Oddly enough, many Christians would be hard-pressed to explain what the resurrection means. The truth is, we Christians talk a lot more about Jesus’ death on the cross than we do about his resurrection. If we listen carefully to our own rhetoric we often imply that the cross is where Jesus does all the work that’s necessary. That’s where Jesus died for our sins. Who needs the resurrection?
Jesus’ resurrection matters a great deal. Here are just a few things that his resurrection proclaims:
- Death doesn’t get the last word. Death is merely the end of the ‘earthly’ life, which is a prelude. The story of life is just beginning.
- Our failures don’t define us. God’s love and forgiveness define us.
- Jesus is everywhere in the world. If the tomb couldn’t hold him, we just never know where he’ll show up.
- God isn’t done with us yet. The resurrection is a glimpse of our future. We, too, will share in Christ’s glory and resurrection. Resurrection sets the path of our lives in Christ who is making all things new.
Jesus resurrection meant he overcame his dead body and was transformed back to life. This Easter event that we celebrate with Easter eggs to mean ‘new life’ is the proof and power of the Gospel.
Jesus is the source of life, and is not only the Messiah, but the very One True God. Jesus gives us his life blood and new life in him that we can enjoy now and for eternity. His resurrection marked the covenant of grace.
Jesus takes our sins, bears them, and covers them by his work on the cross! This is called atonement. We are justified and saved by him and him alone; no work on our part contributes to it. This is what gives us our salvation. We only respond, out of our gratitude, to do good.
So, what does the Resurrection mean to you? What should it mean and what will you do now?
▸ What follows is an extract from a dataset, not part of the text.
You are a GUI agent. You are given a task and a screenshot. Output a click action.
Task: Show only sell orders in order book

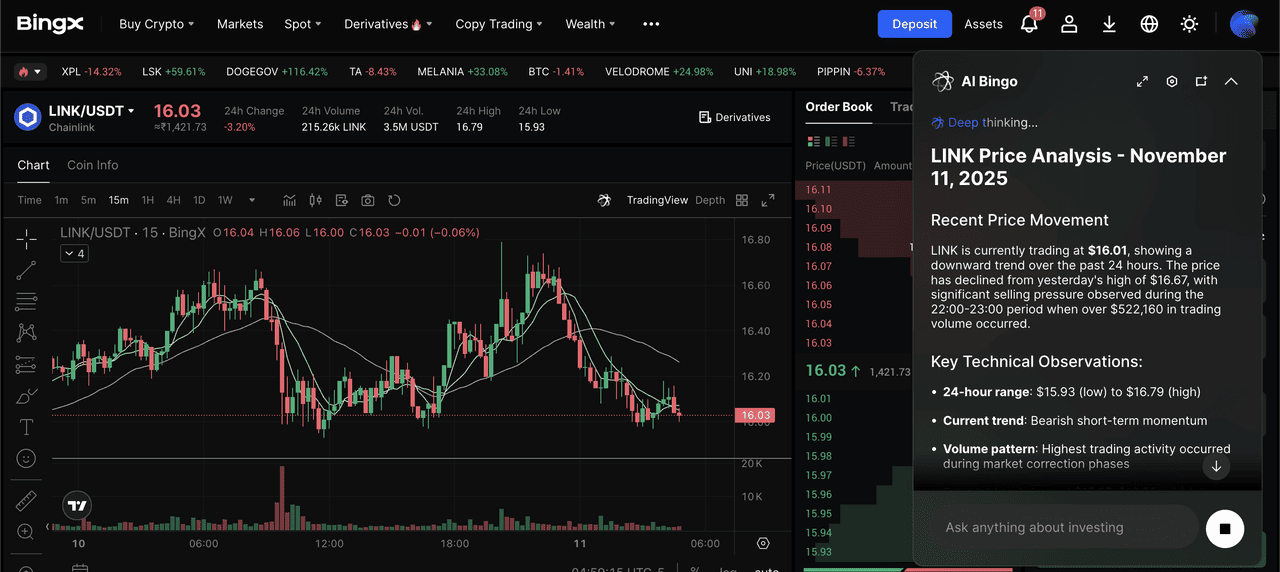tap(847, 141)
As you walk about in these days take time to look about you and marvel at the beauty of a butterfly – at the same time ponder on the life of Jesus and the ultimate sacrifice made through his death but then the awesome power of his resurrection and the hope that this provides for us for life eternal. Remember the butterfly was once a caterpillar and also a pupa before coming to its new life and full glory as a butterfly.